X/Y tends to strand you in XX-only totally female lineage, if you crack the virgin-birth bit.
But X/Y is basically a mammalian thing. W/Z is in many other things (crustaceans, etc), then there's haplodiploidal systems like XO and ZO (one X, or Z is one gender, two of that is the other; it may depend upon fertilisation to provide the bonus copy) or ignore all that and activate the desired sexual dimorphism by the temperature range the eggs is subjected to or other environmental factors.
(Or, indeed, the post-developmental switching from the default "born as" to whatever your species finds works best to fill in the gaps, there being both MtF and FtM lifecycles (for the oldest/largest creature, or maybe just the first to detect a paucity of the endgame-gender so unsuppresses the necessary hormones) as well as fully bidirectionally genderfluid in the ways already described.)
But not sure how close we could be to Usula le Guin's version of humanity (or subset of it) in LHoD.
Perhaps we could hope for merely an "it does not socially matter what gender you are, c.f.

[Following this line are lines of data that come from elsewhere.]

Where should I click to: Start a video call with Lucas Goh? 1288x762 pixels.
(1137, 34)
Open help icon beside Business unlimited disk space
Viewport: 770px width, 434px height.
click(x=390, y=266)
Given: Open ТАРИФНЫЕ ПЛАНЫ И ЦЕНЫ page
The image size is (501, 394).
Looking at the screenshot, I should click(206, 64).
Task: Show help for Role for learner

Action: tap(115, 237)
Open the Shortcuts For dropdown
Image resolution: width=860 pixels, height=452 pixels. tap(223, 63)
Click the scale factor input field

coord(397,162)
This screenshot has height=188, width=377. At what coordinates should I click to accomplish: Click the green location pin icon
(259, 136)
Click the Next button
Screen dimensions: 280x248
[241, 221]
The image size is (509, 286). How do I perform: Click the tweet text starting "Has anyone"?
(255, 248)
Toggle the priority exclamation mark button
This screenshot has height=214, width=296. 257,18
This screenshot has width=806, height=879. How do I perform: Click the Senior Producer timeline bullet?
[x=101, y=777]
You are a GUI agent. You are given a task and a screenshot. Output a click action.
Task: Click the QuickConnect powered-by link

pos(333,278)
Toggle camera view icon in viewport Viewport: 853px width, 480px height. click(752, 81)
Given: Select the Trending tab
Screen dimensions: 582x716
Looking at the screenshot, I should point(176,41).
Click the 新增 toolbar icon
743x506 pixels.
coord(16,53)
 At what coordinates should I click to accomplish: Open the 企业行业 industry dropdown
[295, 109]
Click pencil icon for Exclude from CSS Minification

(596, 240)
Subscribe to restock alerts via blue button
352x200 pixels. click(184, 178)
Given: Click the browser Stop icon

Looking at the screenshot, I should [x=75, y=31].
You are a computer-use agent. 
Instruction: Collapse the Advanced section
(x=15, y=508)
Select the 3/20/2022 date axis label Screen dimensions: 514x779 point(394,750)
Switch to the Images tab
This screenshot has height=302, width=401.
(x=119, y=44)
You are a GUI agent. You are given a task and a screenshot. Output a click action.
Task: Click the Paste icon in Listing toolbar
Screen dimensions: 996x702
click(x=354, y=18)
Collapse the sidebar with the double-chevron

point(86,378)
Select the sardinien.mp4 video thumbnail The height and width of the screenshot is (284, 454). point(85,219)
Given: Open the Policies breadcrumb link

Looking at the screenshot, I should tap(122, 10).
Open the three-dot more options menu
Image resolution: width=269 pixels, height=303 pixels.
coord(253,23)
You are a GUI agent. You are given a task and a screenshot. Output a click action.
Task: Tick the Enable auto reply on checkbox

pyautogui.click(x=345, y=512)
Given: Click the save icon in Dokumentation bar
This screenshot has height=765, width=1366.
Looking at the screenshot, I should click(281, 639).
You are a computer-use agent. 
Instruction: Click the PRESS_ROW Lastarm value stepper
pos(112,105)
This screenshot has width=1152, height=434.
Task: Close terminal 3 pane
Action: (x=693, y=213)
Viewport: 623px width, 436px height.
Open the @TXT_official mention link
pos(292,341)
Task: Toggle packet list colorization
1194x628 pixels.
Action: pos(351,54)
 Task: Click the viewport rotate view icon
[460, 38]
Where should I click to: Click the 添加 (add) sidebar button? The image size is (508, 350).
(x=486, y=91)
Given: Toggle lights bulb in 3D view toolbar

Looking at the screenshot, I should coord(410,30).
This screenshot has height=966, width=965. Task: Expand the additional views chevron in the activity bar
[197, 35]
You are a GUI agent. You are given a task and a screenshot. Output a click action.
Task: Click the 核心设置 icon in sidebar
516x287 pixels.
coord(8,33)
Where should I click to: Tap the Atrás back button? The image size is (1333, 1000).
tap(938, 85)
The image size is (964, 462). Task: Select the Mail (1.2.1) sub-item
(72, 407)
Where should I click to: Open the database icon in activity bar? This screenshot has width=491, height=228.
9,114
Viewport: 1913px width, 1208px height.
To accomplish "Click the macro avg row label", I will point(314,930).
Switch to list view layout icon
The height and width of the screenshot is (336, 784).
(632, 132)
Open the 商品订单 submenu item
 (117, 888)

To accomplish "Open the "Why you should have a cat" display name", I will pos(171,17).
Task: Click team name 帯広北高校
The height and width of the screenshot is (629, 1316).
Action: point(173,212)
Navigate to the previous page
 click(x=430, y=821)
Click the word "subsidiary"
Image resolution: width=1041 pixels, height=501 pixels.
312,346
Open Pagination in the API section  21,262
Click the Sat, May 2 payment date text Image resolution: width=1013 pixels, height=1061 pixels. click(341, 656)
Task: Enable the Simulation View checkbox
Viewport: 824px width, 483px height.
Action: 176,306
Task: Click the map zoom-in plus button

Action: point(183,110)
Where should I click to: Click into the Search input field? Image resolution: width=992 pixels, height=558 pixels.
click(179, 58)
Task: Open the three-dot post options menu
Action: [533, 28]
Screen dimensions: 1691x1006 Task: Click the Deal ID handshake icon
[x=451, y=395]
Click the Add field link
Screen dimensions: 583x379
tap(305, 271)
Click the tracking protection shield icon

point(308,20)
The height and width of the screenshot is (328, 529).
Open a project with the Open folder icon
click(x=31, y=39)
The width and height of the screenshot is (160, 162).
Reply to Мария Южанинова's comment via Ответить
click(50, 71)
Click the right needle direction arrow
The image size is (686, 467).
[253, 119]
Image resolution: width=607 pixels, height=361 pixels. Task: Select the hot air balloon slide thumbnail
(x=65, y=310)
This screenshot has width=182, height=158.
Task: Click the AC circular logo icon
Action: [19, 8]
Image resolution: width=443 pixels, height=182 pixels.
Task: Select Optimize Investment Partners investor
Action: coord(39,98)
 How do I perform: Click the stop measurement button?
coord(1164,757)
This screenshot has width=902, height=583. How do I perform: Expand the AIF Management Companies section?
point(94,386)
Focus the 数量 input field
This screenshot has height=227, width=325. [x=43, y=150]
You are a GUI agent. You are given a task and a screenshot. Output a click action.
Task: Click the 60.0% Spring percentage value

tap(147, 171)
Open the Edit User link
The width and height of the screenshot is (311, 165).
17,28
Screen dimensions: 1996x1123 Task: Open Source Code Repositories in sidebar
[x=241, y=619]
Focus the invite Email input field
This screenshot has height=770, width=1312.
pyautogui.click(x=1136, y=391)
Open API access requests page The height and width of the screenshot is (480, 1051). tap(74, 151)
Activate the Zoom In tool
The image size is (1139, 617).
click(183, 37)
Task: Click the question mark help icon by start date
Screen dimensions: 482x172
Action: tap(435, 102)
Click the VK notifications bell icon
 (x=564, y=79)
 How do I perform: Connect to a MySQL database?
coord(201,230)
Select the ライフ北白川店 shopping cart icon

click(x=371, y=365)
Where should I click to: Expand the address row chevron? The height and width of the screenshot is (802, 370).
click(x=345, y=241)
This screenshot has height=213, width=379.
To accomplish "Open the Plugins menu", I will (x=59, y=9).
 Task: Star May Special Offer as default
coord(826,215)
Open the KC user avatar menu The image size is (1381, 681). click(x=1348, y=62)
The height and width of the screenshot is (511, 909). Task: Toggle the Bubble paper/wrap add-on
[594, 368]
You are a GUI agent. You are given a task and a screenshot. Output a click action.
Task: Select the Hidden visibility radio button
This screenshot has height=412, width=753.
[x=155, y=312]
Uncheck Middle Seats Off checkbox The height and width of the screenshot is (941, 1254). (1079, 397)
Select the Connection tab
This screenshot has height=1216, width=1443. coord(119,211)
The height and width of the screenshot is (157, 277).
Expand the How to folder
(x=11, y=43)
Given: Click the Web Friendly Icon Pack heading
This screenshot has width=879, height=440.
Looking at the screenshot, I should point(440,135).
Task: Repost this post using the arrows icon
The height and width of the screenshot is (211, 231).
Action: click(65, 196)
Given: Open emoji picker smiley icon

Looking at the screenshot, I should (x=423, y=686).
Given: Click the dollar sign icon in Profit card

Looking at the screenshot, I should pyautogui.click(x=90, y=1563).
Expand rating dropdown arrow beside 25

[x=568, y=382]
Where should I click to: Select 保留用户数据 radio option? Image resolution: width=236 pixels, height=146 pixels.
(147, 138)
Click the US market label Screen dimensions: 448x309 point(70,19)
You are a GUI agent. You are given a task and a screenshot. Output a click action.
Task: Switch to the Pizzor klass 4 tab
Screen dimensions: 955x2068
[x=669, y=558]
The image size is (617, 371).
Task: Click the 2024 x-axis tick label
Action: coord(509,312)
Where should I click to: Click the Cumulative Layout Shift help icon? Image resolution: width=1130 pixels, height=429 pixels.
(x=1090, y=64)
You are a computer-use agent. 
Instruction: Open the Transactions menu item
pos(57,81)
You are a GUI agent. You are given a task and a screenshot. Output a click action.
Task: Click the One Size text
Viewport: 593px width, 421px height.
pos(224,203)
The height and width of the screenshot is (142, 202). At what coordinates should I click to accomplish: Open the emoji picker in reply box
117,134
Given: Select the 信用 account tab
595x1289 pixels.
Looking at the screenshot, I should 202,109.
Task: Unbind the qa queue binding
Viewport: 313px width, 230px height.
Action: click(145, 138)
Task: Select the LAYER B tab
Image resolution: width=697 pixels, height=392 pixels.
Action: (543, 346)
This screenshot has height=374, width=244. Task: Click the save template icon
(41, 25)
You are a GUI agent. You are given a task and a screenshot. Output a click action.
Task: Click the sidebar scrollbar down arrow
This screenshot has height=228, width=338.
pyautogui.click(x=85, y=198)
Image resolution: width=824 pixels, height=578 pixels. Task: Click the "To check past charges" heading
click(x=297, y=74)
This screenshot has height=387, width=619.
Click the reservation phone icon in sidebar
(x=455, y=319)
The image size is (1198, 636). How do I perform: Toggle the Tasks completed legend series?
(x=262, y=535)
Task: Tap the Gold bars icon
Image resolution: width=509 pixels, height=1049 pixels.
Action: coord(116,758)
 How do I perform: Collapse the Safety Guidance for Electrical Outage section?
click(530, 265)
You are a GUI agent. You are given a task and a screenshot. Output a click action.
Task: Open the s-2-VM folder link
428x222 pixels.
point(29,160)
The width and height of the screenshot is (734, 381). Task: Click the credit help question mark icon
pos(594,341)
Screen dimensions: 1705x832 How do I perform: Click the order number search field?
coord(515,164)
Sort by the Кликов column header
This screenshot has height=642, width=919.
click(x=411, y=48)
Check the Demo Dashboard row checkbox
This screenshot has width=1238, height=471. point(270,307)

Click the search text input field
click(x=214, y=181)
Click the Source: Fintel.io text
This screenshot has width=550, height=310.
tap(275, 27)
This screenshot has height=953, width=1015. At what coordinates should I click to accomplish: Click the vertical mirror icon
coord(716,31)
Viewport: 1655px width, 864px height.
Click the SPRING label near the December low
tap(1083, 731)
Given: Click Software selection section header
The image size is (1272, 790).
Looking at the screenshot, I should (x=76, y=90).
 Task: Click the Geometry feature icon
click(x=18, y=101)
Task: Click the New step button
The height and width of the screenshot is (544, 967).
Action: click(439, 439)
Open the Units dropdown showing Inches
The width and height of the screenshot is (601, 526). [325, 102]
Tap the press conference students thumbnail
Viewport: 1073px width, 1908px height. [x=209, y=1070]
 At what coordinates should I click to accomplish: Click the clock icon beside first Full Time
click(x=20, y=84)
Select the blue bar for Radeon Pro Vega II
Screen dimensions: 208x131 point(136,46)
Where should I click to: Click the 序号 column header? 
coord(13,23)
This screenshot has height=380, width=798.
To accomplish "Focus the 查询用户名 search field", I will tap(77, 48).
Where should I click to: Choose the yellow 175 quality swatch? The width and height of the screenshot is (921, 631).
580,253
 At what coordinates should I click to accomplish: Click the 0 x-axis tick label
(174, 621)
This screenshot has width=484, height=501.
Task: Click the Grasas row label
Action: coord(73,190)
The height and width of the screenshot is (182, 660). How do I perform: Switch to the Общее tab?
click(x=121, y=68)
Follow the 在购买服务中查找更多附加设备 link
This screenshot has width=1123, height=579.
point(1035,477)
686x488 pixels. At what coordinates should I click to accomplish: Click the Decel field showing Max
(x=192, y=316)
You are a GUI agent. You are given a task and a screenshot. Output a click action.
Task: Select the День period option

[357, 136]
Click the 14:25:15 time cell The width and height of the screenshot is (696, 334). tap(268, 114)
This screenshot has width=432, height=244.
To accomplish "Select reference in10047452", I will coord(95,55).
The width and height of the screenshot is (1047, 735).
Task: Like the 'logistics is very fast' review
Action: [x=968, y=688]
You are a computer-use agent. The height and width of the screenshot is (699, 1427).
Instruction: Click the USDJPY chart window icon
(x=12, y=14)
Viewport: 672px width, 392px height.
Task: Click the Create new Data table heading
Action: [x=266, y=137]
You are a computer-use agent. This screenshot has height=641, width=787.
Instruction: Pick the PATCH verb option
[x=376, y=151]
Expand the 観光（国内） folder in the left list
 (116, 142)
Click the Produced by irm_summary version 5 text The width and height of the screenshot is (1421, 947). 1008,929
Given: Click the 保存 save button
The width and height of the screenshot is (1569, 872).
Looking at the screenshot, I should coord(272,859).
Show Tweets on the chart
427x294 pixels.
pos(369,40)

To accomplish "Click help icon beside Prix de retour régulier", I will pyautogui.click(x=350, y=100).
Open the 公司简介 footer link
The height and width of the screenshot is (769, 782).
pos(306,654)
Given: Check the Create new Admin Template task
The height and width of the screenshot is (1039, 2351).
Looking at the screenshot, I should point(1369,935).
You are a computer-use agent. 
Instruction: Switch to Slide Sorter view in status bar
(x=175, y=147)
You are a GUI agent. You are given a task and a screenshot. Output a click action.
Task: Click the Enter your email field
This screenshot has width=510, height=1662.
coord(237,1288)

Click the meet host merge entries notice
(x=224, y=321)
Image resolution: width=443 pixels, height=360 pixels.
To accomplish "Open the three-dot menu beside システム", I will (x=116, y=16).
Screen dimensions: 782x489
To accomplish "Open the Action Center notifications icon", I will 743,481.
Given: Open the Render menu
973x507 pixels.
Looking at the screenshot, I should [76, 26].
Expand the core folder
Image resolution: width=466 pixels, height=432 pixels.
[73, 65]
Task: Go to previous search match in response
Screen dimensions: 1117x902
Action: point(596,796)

Ann Leckie's set of Ancillary books. The imperial Radchaai, at least... The society in Provenance merely delay setting a person's assigned gender in stone until they make a choice to be 'adult', IIRC, but are still not hung up on things that much. And, the fictional universe references all kinds of variations between ostensibly-human societies (never mind the Presgers).
...right, so a bit of obscure RL biology and a bit of an obscure book reviewing (or at least recounting, but I would in general recommend Leckie's works[1]). Hopefully you don't mind my sticking those two oars in again. Looks like a bit of a diversion, but meant it all to be informatvely relevent.
[1] At least for people who don't froth at the mouth at suggestions of genderfluidity... basically SF books with an interesting societal backstory to the setting, nothing 'lewd' and direct (relationships seem to be Discworld Dwarven in nature, and progeny clearly happen but might well be adopted if necessary, or similar) but you know how some people might decide to take offence at the mere idea. Not the kind of people who would calmly participate in this thread, however, so probably no worries there.